Peace can be Realized Even without Order – Diorama Version / 秩序がなくともピースは成り立つ – Diorama Version | teamLab / チームラボ

個々の映像(村人?)が自立的に動く作品。ひとりの村人に近づくと、そいつだけその接近に反応を示すのだそうで。それでいて、全体で「秩序」が成り立つという、作品の美しさ(見た目)もさることながら、法による国家を無批判に信じてきた我々に対して、「意外とそうじゃないかもよ?」という問題提起もひとつ。つまり、「美しさ」を持ちつつも、文脈(テキスト)としてもすごい。

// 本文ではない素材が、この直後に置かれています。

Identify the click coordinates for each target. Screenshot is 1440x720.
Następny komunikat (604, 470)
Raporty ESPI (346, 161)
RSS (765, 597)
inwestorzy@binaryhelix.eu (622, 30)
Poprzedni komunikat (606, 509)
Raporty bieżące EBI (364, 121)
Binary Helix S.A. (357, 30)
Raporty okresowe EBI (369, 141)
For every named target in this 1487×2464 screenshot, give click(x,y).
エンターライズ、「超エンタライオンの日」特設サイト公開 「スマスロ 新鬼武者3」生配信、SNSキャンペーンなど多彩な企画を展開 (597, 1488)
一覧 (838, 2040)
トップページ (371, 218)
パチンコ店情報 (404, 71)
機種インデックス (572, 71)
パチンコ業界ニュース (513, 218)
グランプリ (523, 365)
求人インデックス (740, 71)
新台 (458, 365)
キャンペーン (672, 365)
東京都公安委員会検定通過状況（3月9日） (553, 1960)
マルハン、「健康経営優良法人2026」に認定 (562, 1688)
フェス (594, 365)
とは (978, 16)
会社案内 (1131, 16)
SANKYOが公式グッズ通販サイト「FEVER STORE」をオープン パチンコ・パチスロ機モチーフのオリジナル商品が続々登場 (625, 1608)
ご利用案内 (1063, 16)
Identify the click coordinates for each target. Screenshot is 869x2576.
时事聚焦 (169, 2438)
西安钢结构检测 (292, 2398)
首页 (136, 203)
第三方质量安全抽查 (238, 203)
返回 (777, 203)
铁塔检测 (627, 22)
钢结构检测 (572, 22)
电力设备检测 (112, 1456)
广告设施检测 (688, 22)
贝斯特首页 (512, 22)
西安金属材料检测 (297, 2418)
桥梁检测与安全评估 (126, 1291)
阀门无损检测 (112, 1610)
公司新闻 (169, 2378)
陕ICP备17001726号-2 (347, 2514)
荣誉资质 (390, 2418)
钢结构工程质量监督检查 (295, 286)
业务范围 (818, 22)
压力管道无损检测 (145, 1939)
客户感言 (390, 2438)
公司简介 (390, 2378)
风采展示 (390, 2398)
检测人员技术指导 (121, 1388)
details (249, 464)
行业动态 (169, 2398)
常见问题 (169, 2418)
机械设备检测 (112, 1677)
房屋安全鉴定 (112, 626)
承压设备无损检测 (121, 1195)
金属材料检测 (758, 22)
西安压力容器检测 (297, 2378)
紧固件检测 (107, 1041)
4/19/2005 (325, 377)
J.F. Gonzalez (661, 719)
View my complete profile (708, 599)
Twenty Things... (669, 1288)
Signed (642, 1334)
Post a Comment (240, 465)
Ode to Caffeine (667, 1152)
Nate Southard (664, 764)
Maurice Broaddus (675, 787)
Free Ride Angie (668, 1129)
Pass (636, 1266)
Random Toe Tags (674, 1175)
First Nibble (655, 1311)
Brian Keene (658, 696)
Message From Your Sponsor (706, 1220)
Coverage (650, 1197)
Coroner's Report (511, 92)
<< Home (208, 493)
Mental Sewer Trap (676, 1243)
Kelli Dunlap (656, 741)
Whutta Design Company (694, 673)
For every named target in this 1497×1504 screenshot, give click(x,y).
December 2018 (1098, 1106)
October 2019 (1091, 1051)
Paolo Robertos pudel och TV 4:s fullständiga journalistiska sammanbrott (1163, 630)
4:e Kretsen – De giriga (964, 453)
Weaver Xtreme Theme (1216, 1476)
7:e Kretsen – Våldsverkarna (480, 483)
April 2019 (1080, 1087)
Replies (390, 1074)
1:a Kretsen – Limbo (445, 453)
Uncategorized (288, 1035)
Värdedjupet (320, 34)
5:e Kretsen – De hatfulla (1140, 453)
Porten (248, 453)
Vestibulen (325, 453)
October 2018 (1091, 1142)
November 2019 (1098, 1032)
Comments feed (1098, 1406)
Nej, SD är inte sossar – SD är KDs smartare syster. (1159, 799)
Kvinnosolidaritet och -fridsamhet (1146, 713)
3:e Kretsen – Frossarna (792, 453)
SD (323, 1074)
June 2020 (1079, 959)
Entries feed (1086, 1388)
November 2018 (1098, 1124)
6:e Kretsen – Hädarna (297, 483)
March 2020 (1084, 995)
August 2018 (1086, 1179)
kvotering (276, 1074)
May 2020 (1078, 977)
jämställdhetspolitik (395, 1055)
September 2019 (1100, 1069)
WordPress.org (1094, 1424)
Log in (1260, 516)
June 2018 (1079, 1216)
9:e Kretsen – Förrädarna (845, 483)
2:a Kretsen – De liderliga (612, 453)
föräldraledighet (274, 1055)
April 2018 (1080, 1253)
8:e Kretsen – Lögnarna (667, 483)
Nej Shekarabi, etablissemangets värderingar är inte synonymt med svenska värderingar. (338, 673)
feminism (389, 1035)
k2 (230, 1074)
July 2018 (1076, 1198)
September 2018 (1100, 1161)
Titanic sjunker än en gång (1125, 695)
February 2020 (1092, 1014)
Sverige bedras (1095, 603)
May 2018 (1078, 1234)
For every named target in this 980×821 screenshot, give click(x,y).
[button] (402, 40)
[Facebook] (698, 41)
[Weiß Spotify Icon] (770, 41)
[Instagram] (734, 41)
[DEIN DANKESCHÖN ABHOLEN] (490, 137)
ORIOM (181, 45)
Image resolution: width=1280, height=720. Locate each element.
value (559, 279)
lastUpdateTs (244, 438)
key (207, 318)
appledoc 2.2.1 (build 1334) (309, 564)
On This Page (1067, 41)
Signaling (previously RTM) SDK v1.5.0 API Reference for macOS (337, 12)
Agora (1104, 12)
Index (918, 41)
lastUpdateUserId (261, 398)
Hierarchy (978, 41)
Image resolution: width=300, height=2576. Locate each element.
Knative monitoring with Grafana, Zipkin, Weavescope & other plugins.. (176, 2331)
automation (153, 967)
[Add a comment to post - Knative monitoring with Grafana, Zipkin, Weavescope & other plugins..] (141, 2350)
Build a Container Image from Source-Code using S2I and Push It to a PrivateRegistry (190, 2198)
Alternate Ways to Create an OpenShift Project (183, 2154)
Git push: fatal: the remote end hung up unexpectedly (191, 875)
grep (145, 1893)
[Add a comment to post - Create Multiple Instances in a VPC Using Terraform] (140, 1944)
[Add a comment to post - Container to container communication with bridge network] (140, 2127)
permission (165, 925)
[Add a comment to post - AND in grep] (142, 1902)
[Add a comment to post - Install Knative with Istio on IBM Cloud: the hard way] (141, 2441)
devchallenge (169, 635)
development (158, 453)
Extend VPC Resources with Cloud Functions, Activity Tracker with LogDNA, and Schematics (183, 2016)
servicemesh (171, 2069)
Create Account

これまでの社会は「抑制こそ秩序」であり、「秩序こそ平和」であったように感じる。そして、「異物の駆逐」によって、論理的に問題を解決しようと していた。その結果、法によって禁止事項が増えていく。しかし、それは、限界かもしれないし、ハッピーじゃないかもしれない。ネットワークによって人々がつながっている新しい時代は、違う方法によって、平和が成り立つのではないか?それは、悪いことを禁止していく方法で はなく、より良いことを気持ちよくさせる方法を探していくことかもしれない。ずっとずっとむかしからあったプリミティブな踊りの土着の祭りの中で、人々が解放され、一切の秩序がないにも関わらず、非常にピースな体験をした時に、昔の人々は、何か、そんなことを、本当は気付いていたのではないかと、思わせたりもするのだ。

時代の空気感・流れを捉えた文脈(テキスト)です。

 

最近、「作品の強度(どうすれば人々にとって心を動かす作品となるのか?)」について考えることがあるのだけど、やはり歴史に倣うことは大事なことかも。何百年・何千年と培ってきた「強度」は、底知れない力を持っている。現代美術を観ていて思うのは、結局「いいなあ」と思える作品は絵画作品が多い。いわゆるインスタレーションのようなモノは、文脈として腑に落ちても作品(見た目)として好きじゃないモノ(心惹かれないモノ)が多い。それはインスタレーションという歴史が浅いこと、つまりノウハウがまだまだ少ないからかもしれない。絵画の技法は、過去何千年もの間人々がその技術や手法を磨いてきたものであって、やはりそれには「強度」が宿る。僕の立場で言えば、小説というモノは、過去の作品から(それは聖書であり古典であるが)の引用が多い。過去に書かれて今でも残っているような小説が持っている「強度」をまず得ること。その「強度」を無意識レベルで扱うことができれば、自然と重みのあるいい作品が出来るのではないか。そして、その無意識レベルでの「強度」が、「才能」や「天才」だなんて言われちゃうのだけど。世の中すべて、地道な積み重ねなんだろうなあーと思うこの頃。

 

話が大きく逸れたけど、今後もチームラボの活躍に期待!

そして、『生命は生命の力で生きている』を観て涙を流した理由として、「美しさ」というのもあるけど、単純な悔しさもあったので、僕も何か強度をもった素晴らしい作品を残したいなあとかなんとかモゴモゴ。

 

追記:

『生命は生命の力で生きている』の作品冒頭の木々を描く表現として、日本を代表する書道家紫舟さんの筆を採用するあたりはもうほんとにお見事。